第131話 王都侵入
「言ってくれるね。そういうお前も、ただの嫉妬に駆られた猫にしか見えないよ」
「そんなことは言わなくても良いのよ。私が聞きたいのは質問の答えよ」
「何故そこまでこだわる?最終的な決断は俺がする。お前には関係ないだろ?それともあれか?俺がモルドレッドと出会うことが良くないのか?」
「おちょくらないで!どうせあなたも見たんでしょ!?だからあんないつもと違った慎重な戦い方をした!あなたはどこまで見たの!?そして、どの未来に決めたの!?」
アイティールはいつにも増して怒っている。
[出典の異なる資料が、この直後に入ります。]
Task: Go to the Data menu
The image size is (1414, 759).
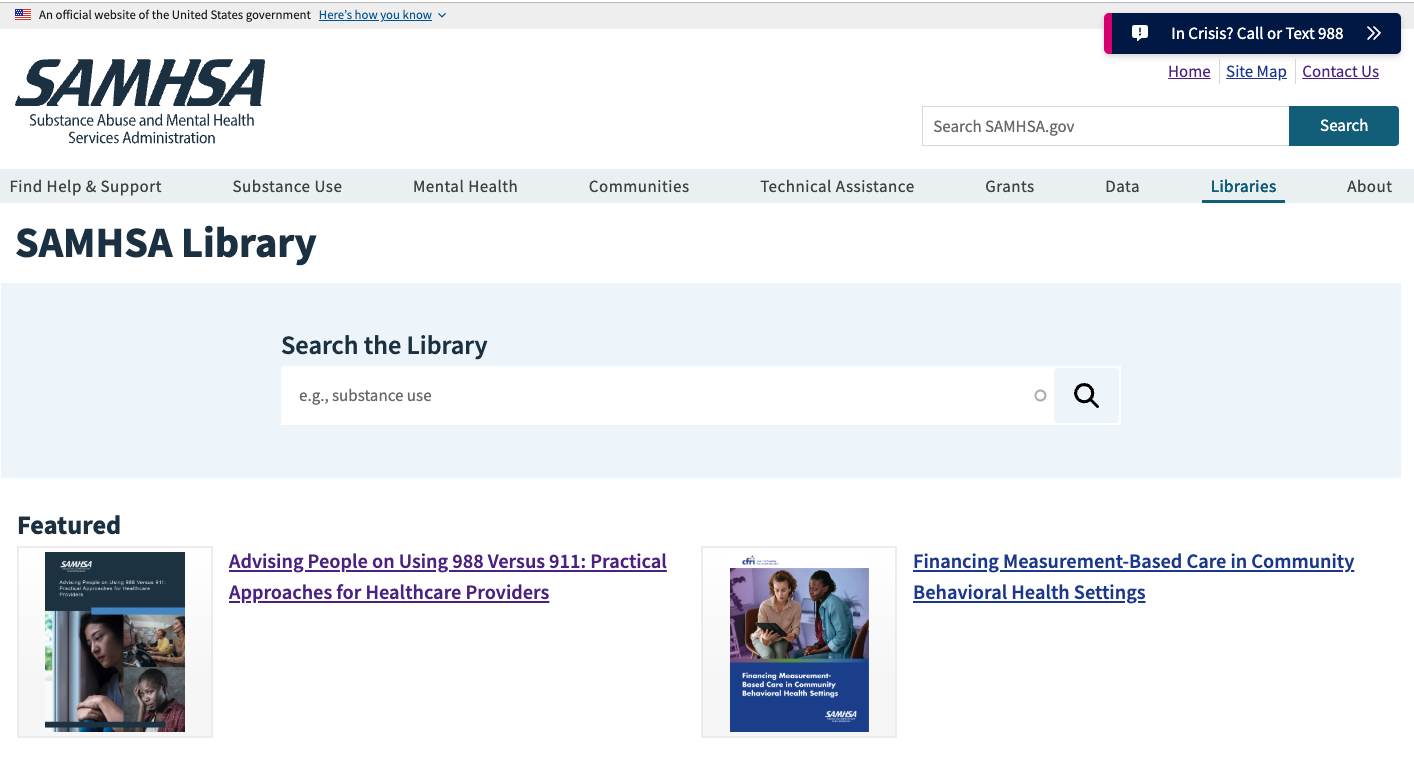Action: tap(1122, 186)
普段は温厚なはずなのに、何故かこの時だけは怒っていた。真耶はそんなアイティールを見て少し黙り込むと、ゆっくりと話し始める。
「俺がモルドレッドと出会ったら何をするか。その答えは簡単なこと。あいつと話して、それから未来を決める。ただそれだけだ。お前は俺がかなり遠くの未来を見たと思っているのだろうが、そんなことは無い。お前もわかっているだろ?未来は2つに別れ続ける。たとえ最初が2つだとしても、1分先は何通りあるか分からない。もしかすると8通り位かもしれない。逆に、1024通りかもしれない。そんな中からたった一つの未来を決めるのは無理なはずだ。お前ならわかるだろ?」
「……そう……にゃんね」
アイティールは真耶の言葉を聞いて納得する。しかし、直ぐにもう1つの可能性に気が付き言った。
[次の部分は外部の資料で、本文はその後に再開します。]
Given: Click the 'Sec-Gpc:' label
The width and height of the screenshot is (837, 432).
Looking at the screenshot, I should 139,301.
「でも、真耶なら他に見れる方法があったんじゃにゃいにゃんか?例えば、たった一瞬だけ何もしない時間を作り出して、未来の選択肢を減らす、とか」
「それは不可能だ。その選択肢を選んだ時点で、その先の未来は増え続けていく。そのとてつもない情報量は人の脳を破壊する」
「でも、壊れなかった。まだにゃあに嘘つくにゃんか?本当は知ってたんでしょ?」
「……何故そこまで話す必要がある?たとえ俺が先を見たとして、それがお前となんの関係がある?」
真耶は少し声を低くしてアイティールに言った。アイティールはそんな真耶を見ながら歯を食いしばって言う。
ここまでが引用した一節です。